Download or read book The Light Ages: The Surprising Story of Medieval Science written by Seb Falk and published by W. W. Norton & Company. This book was released on 2020-11-17 with total page 416 pages. Available in PDF, EPUB and Kindle. Book excerpt: Named a Best Book of 2020 by The Telegraph, The Times, and BBC History Magazine An illuminating guide to the scientific and technological achievements of the Middle Ages through the life of a crusading astronomer-monk. "Falk’s bubbling curiosity and strong sense of storytelling always swept me along. By the end, The Light Ages didn’t just broaden my conception of science; even as I scrolled away on my Kindle, it felt like I was sitting alongside Westwyk at St. Albans abbey, leafing through dusty manuscripts by candlelight." —Alex Orlando, Discover Soaring Gothic cathedrals, violent crusades, the Black Death: these are the dramatic forces that shaped the medieval era. But the so-called Dark Ages also gave us the first universities, eyeglasses, and mechanical clocks. As medieval thinkers sought to understand the world around them, from the passing of the seasons to the stars in the sky, they came to develop a vibrant scientific culture. In The Light Ages, Cambridge science historian Seb Falk takes us on a tour of medieval science through the eyes of one fourteenth-century monk, John of Westwyk. Born in a rural manor, educated in England’s grandest monastery, and then exiled to a clifftop priory, Westwyk was an intrepid crusader, inventor, and astrologer. From multiplying Roman numerals to navigating by the stars, curing disease, and telling time with an ancient astrolabe, we learn emerging science alongside Westwyk and travel with him through the length and breadth of England and beyond its shores.
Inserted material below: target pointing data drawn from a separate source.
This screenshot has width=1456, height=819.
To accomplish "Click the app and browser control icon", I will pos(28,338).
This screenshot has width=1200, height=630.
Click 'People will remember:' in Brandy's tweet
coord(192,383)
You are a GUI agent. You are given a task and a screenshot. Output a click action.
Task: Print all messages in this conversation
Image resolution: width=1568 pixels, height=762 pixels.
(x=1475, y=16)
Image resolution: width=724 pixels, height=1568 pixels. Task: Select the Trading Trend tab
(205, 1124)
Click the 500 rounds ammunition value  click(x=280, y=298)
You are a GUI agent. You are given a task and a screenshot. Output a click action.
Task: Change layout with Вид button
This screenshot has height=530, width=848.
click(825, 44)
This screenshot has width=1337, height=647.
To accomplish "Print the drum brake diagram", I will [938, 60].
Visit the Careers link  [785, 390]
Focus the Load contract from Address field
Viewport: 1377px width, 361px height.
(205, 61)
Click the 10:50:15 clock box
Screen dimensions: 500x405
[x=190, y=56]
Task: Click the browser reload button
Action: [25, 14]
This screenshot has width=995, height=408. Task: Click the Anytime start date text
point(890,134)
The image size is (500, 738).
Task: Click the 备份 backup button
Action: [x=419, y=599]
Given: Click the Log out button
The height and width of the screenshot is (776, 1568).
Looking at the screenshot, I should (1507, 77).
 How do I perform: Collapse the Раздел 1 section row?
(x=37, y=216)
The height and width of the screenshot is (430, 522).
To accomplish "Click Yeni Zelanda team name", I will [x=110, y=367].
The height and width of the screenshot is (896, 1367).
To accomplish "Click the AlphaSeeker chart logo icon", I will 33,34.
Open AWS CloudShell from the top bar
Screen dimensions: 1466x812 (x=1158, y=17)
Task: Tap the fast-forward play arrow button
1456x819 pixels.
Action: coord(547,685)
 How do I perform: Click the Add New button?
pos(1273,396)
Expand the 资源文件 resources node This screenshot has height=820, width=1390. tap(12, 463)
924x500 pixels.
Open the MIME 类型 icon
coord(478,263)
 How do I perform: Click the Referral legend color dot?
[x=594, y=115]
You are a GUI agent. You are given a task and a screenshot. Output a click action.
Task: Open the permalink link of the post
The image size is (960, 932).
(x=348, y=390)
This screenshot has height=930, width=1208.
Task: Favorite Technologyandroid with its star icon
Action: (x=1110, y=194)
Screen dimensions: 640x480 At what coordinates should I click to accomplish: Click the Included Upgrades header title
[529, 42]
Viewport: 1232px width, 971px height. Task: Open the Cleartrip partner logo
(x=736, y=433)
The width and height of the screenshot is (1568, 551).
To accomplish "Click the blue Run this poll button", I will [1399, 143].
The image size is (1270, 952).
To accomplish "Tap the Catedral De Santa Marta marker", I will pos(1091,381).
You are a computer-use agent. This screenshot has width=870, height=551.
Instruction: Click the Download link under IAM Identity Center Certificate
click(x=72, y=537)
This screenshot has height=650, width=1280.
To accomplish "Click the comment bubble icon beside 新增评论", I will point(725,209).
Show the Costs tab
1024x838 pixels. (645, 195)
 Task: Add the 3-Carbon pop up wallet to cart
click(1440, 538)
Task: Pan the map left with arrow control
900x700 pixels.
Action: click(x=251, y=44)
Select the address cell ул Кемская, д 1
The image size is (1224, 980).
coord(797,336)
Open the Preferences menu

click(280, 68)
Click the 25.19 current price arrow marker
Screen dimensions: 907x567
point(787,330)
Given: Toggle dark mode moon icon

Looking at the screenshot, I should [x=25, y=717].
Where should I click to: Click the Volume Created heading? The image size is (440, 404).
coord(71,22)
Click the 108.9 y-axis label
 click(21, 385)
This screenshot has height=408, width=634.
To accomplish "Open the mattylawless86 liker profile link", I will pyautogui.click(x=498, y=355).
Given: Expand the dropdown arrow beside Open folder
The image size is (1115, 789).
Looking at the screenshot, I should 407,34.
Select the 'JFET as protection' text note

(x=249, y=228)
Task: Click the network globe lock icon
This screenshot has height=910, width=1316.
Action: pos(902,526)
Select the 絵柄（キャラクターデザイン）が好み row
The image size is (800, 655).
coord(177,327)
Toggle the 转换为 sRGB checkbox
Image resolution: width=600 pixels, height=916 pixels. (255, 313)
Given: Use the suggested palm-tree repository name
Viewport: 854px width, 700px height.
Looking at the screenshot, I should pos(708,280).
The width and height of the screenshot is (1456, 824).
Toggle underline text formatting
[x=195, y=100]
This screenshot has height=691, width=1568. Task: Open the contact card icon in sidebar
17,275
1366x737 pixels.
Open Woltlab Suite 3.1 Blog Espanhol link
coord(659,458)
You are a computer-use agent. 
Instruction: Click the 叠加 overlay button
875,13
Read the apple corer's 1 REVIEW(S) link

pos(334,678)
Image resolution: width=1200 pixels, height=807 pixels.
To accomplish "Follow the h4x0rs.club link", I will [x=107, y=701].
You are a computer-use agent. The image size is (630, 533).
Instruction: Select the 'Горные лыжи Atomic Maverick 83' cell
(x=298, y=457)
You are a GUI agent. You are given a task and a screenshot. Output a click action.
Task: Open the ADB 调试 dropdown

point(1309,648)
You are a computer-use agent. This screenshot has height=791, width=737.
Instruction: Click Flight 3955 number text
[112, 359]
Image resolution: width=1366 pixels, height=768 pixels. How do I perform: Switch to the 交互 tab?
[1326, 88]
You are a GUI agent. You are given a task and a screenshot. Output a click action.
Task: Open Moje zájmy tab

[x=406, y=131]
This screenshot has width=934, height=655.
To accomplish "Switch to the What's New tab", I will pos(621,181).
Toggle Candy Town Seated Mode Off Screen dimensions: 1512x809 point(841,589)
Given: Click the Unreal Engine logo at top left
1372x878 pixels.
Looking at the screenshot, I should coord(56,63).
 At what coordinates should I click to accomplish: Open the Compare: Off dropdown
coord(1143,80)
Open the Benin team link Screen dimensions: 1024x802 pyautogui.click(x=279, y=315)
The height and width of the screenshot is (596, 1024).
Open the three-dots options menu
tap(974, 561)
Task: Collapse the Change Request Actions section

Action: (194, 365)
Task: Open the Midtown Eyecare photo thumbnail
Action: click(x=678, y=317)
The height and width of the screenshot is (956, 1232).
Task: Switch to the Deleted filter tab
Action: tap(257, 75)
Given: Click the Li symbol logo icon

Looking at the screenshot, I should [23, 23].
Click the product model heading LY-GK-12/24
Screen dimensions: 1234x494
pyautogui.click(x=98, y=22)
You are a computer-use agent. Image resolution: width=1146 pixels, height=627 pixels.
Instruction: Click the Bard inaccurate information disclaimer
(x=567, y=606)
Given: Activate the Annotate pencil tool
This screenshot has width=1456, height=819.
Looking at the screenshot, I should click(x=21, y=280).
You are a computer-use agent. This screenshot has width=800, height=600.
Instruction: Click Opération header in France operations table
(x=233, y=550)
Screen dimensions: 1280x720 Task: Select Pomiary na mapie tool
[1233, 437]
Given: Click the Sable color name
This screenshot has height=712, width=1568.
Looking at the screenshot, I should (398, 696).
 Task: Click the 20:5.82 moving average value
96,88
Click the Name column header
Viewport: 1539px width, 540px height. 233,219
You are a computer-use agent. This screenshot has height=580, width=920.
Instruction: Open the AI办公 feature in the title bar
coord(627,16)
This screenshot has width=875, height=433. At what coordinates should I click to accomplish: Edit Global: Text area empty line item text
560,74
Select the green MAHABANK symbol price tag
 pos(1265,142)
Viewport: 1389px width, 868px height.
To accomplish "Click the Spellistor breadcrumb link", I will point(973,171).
On our way, we encounter a remarkable cast of characters: the clock-building English abbot with leprosy, the French craftsman-turned-spy, and the Persian polymath who founded the world’s most advanced observatory. The Light Ages offers a gripping story of the struggles and successes of an ordinary man in a precarious world and conjures a vivid picture of medieval life as we have never seen it before. An enlightening history that argues that these times weren’t so dark after all, The Light Ages shows how medieval ideas continue to color how we see the world today.